Ryuichi Shibata

Personal information
- Full name: Ryuichi Shibata
- National team: Japan
- Born: 14 December 1983 (age 42) Fukuoka, Japan
- Height: 1.73 m (5 ft 8 in)
- Weight: 73 kg (161 lb)

Sport
- Sport: Swimming
- Strokes: Butterfly
- Club: Team Arena
- Coach: Toshiaki Kurosawa

Medal record
Men's swimming
Representing Japan
Pan Pacific Championships
| Silver medal – second place | 2006 Victoria | 200 m butterfly |
Asian Games
| Bronze medal – third place | 2006 Doha | 200 m butterfly |
Summer Universiade
| Bronze medal – third place | 2005 Izmir | 4×100 m medley |

= Ryuichi Shibata =

Japanese swimmer (born 1983)

Ryuichi Shibata (柴田 隆一, Shibata Ryuichi) is a Japanese swimmer, who specialized in butterfly events. He represented his nation Japan at the 2008 Summer Olympics and has won a career total of three medals (one silver and two bronze) in a major international competition, spanning the Asian Games, Pan Pacific Championships, and Summer Universiade. Shibata also established both his personal best and Japanese techsuit-era record of 1:51.30 at the 2007 FINA World Cup in Singapore, until it was finally smashed by Hidemasa Sano at the Japan Swimming Open in 2010. Shibata is a student at Nihon University in Tokyo.
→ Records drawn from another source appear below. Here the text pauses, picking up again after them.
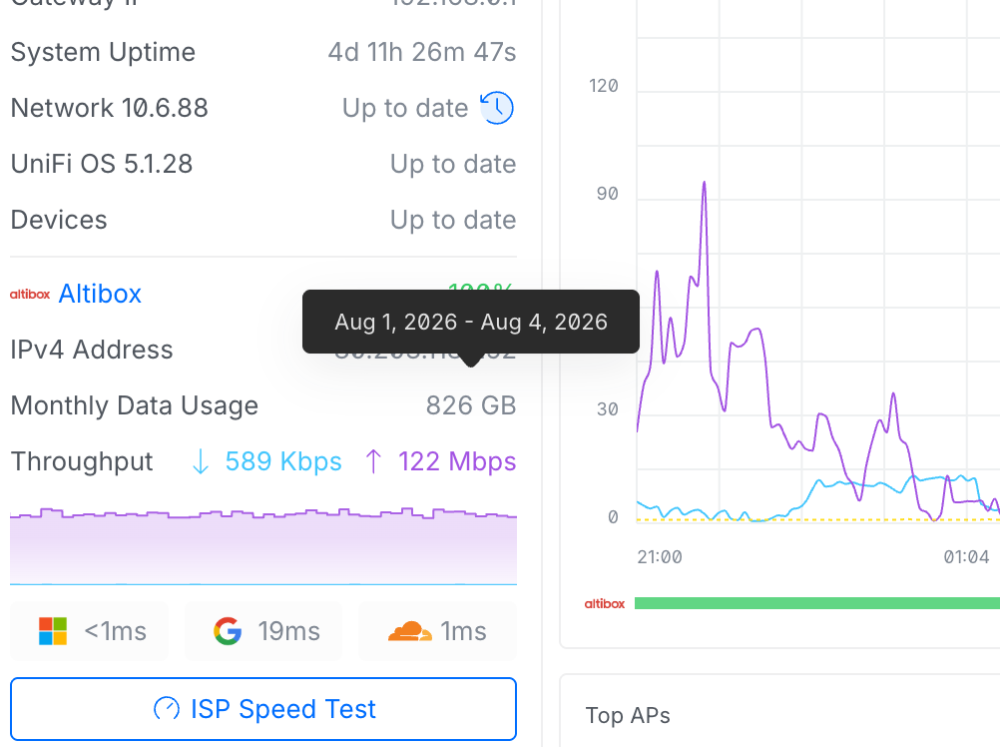Click the Google latency tile
The width and height of the screenshot is (1000, 747).
click(x=263, y=632)
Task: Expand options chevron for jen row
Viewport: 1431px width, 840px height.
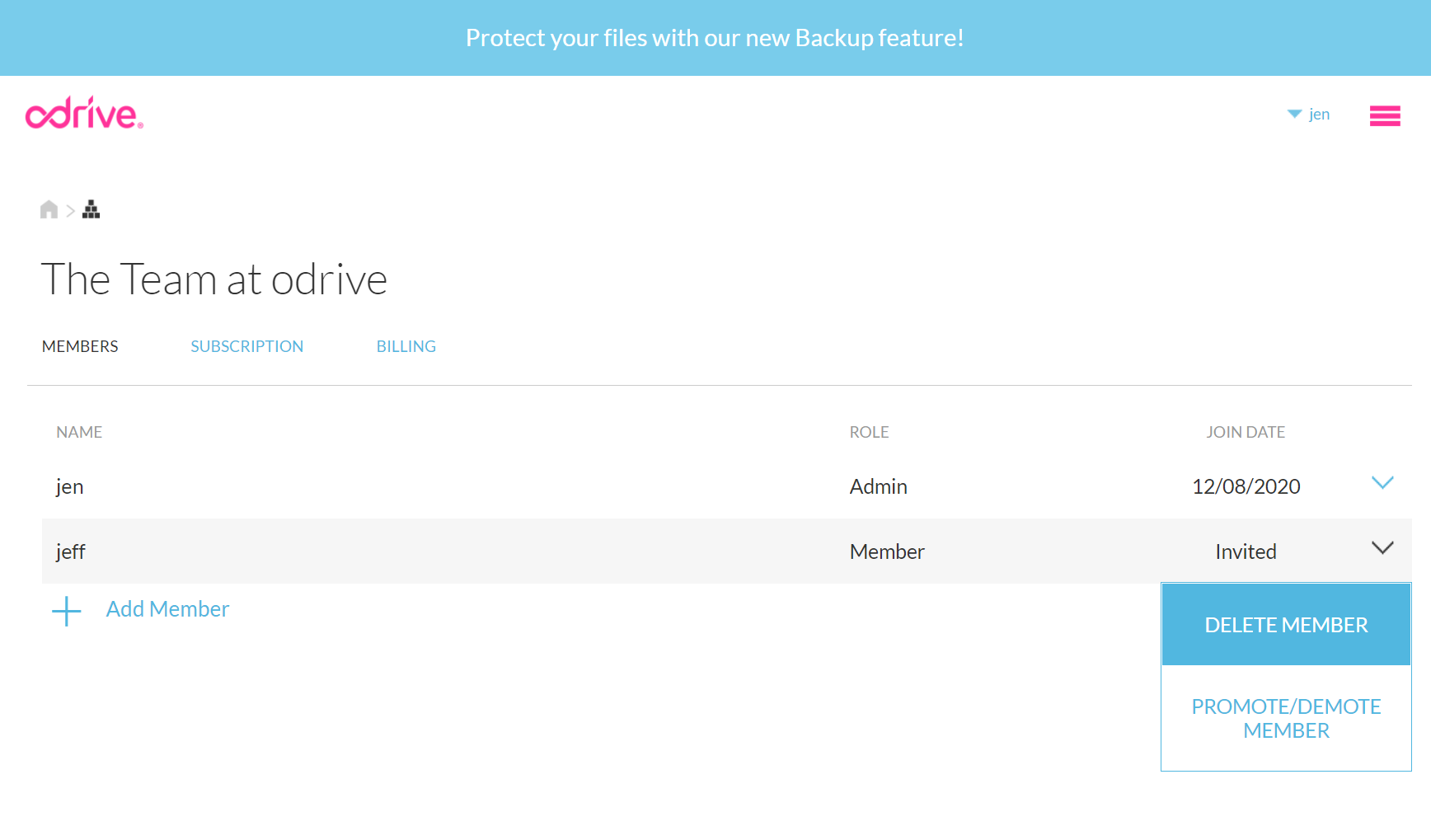Action: 1382,483
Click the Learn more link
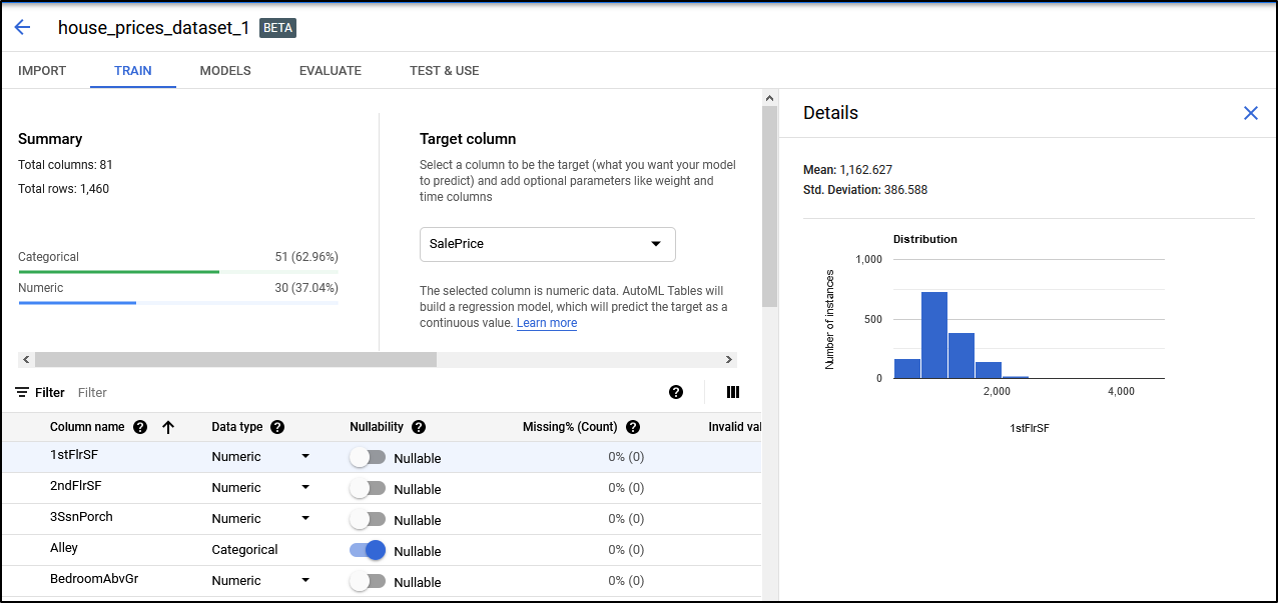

In 2006, Shibata won a bronze medal in the 200 m butterfly at the Asian Games in Doha, Qatar (1:56.44), and a silver at the Pan Pacific Swimming Championships in Victoria, British Columbia, Canada (1:55.82), finishing behind American swimmer and world-record holder Michael Phelps.

Shibata competed for the Japanese squad in the men's 200 m butterfly at the 2008 Summer Olympics in Beijing. Leading up to the Games, he cleared a FINA A-standard entry time of 1:55.57 at the Olympic Trials in Tokyo. Moreover, Shibata's surprising triumph dashed the hopes of two-time Olympic medalist Takashi Yamamoto, who finished behind him in third and thereby missed out on his fourth Olympic bid. Despite entering the semifinals with an eleventh-seeded time of 1:55.82 from the evening prelims, Shibata tried to command his lead over all-time Olympian Michael Phelps at the final turn of the race, but faded down the stretch to hit the wall in seventh position and twelfth overall. Shibata's semifinal mark of 1:56.17 was not worthy enough to advance him further to the top 8 final.